TASK ITEM:
The records that appear below are to be restated word for word.

MATERIAL FOR THIS TASK:
/---

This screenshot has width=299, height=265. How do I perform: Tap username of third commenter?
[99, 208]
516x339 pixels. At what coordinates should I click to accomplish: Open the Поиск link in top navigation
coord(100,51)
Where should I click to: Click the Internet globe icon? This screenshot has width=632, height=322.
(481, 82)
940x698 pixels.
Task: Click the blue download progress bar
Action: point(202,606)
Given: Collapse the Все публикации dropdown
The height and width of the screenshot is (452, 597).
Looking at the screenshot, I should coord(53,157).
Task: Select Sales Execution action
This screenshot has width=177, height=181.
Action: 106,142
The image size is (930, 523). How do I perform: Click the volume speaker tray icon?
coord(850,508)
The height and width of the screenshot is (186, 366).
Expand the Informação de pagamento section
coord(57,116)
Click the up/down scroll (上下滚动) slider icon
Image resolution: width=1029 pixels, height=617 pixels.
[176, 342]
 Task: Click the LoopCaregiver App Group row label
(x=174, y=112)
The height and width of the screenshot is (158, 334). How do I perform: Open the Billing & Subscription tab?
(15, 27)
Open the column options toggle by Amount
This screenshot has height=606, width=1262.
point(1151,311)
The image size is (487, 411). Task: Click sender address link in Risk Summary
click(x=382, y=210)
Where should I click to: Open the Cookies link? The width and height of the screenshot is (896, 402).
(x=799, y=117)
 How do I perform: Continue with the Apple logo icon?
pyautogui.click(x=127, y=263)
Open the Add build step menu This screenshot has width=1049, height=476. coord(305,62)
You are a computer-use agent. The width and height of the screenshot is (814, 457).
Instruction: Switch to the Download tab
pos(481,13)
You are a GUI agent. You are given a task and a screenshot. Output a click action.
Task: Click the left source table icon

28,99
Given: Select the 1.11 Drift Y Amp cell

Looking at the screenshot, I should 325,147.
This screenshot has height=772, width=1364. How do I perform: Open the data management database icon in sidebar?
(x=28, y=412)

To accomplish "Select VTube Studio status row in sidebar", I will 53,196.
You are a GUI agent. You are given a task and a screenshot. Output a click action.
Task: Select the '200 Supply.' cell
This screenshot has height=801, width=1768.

\---

ANSWER SECTION:
This screenshot has width=299, height=265. How do I perform: Tap username of third commenter?
[99, 208]
516x339 pixels. At what coordinates should I click to accomplish: Open the Поиск link in top navigation
coord(100,51)
Where should I click to: Click the Internet globe icon? This screenshot has width=632, height=322.
(481, 82)
940x698 pixels.
Task: Click the blue download progress bar
Action: point(202,606)
Given: Collapse the Все публикации dropdown
The height and width of the screenshot is (452, 597).
Looking at the screenshot, I should coord(53,157).
Task: Select Sales Execution action
This screenshot has width=177, height=181.
Action: 106,142
The image size is (930, 523). How do I perform: Click the volume speaker tray icon?
coord(850,508)
The height and width of the screenshot is (186, 366).
Expand the Informação de pagamento section
coord(57,116)
Click the up/down scroll (上下滚动) slider icon
Image resolution: width=1029 pixels, height=617 pixels.
[176, 342]
 Task: Click the LoopCaregiver App Group row label
(x=174, y=112)
The height and width of the screenshot is (158, 334). How do I perform: Open the Billing & Subscription tab?
(15, 27)
Open the column options toggle by Amount
This screenshot has height=606, width=1262.
point(1151,311)
The image size is (487, 411). Task: Click sender address link in Risk Summary
click(x=382, y=210)
Where should I click to: Open the Cookies link? The width and height of the screenshot is (896, 402).
(x=799, y=117)
 How do I perform: Continue with the Apple logo icon?
pyautogui.click(x=127, y=263)
Open the Add build step menu This screenshot has width=1049, height=476. coord(305,62)
You are a computer-use agent. The width and height of the screenshot is (814, 457).
Instruction: Switch to the Download tab
pos(481,13)
You are a GUI agent. You are given a task and a screenshot. Output a click action.
Task: Click the left source table icon

28,99
Given: Select the 1.11 Drift Y Amp cell

Looking at the screenshot, I should 325,147.
This screenshot has height=772, width=1364. How do I perform: Open the data management database icon in sidebar?
(x=28, y=412)

To accomplish "Select VTube Studio status row in sidebar", I will 53,196.
You are a GUI agent. You are given a task and a screenshot. Output a click action.
Task: Select the '200 Supply.' cell
This screenshot has height=801, width=1768.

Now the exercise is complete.